▶ **Task to carry out**:
Transcribe every line of text in the records below word for word, and leave the pictures out.

▶ **Records shown**:
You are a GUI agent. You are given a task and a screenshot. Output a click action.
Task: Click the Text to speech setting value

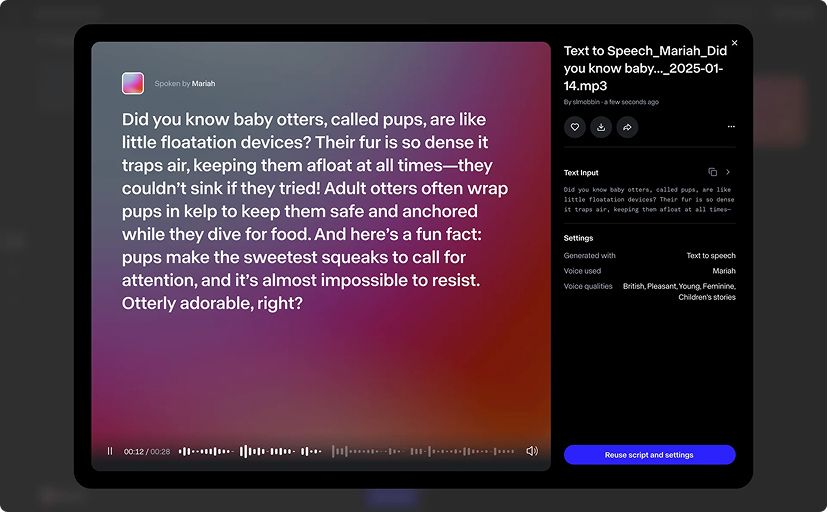point(710,256)
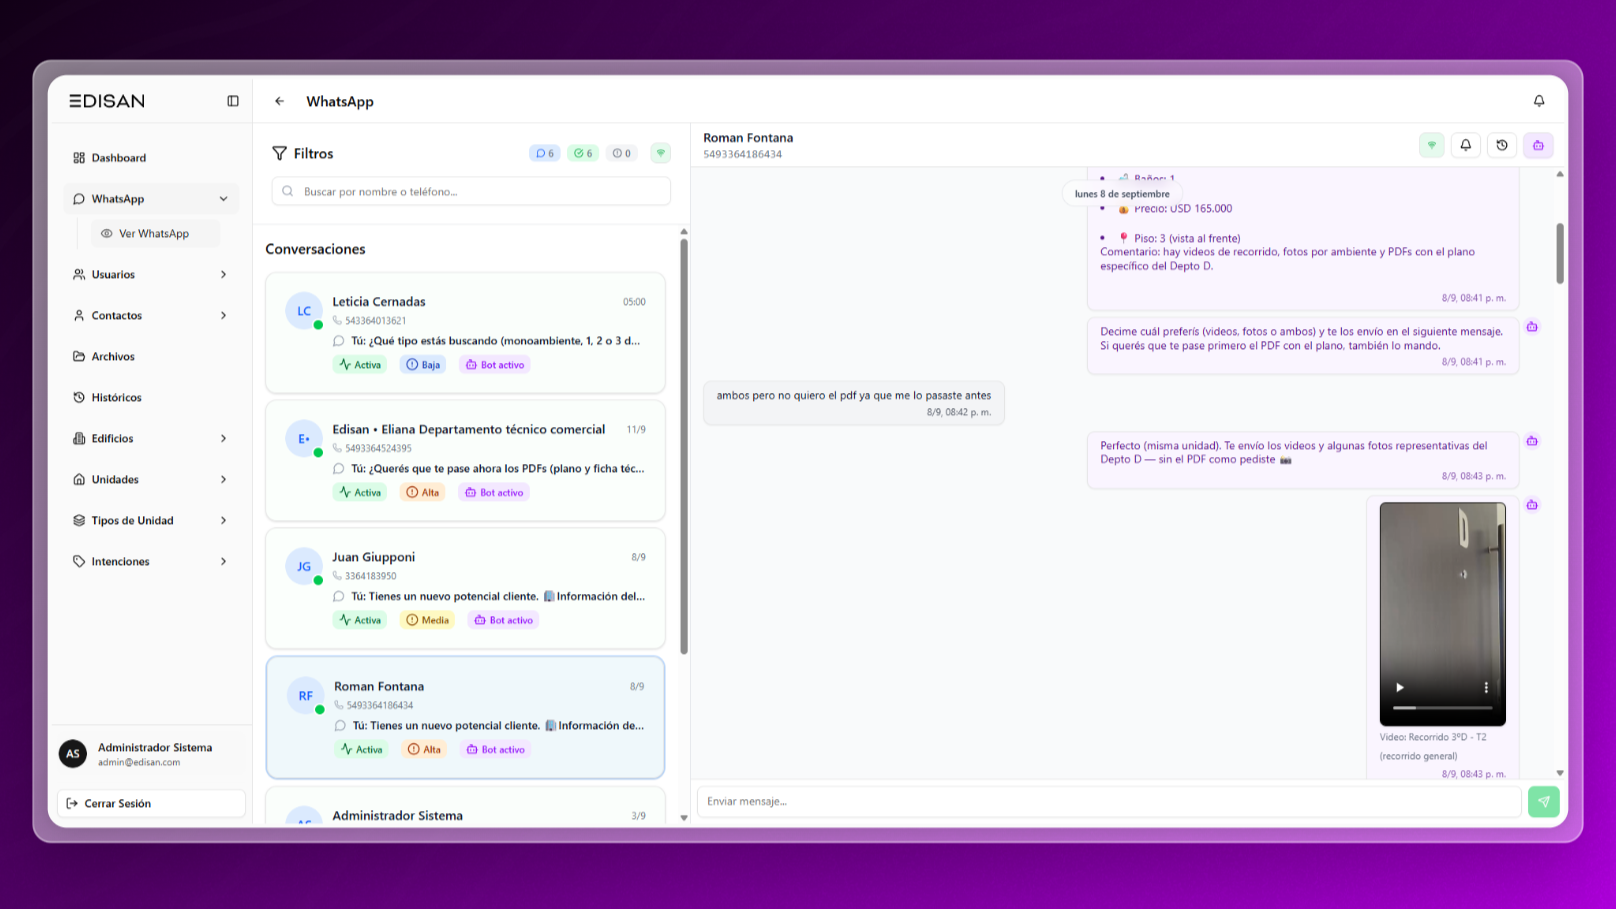
Task: Click the green send message button
Action: pyautogui.click(x=1543, y=801)
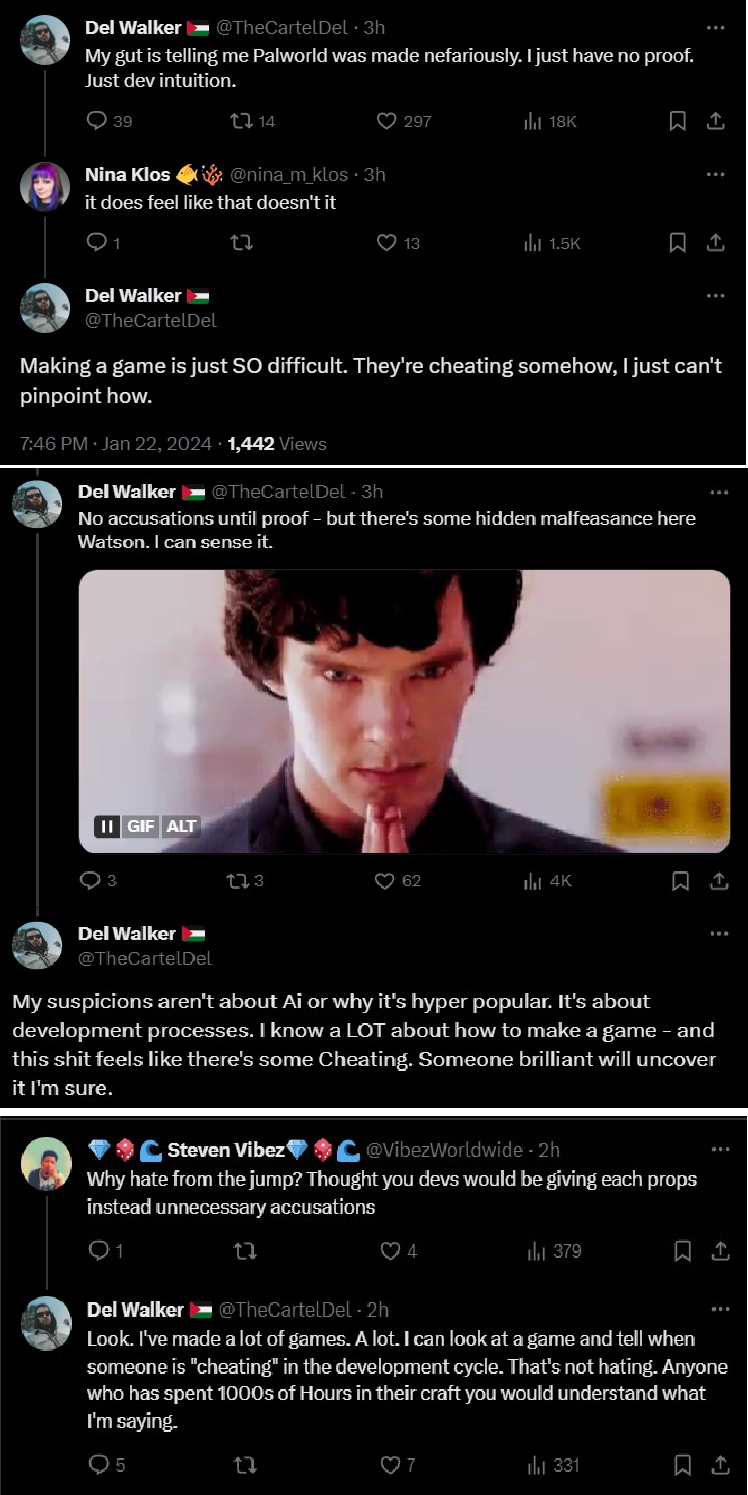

▶ **Full solution**:
You are a GUI agent. You are given a task and a screenshot. Output a click action.
Task: Click the Text to speech setting value

point(710,256)
Task: Click the green send message button
Action: pyautogui.click(x=1543, y=801)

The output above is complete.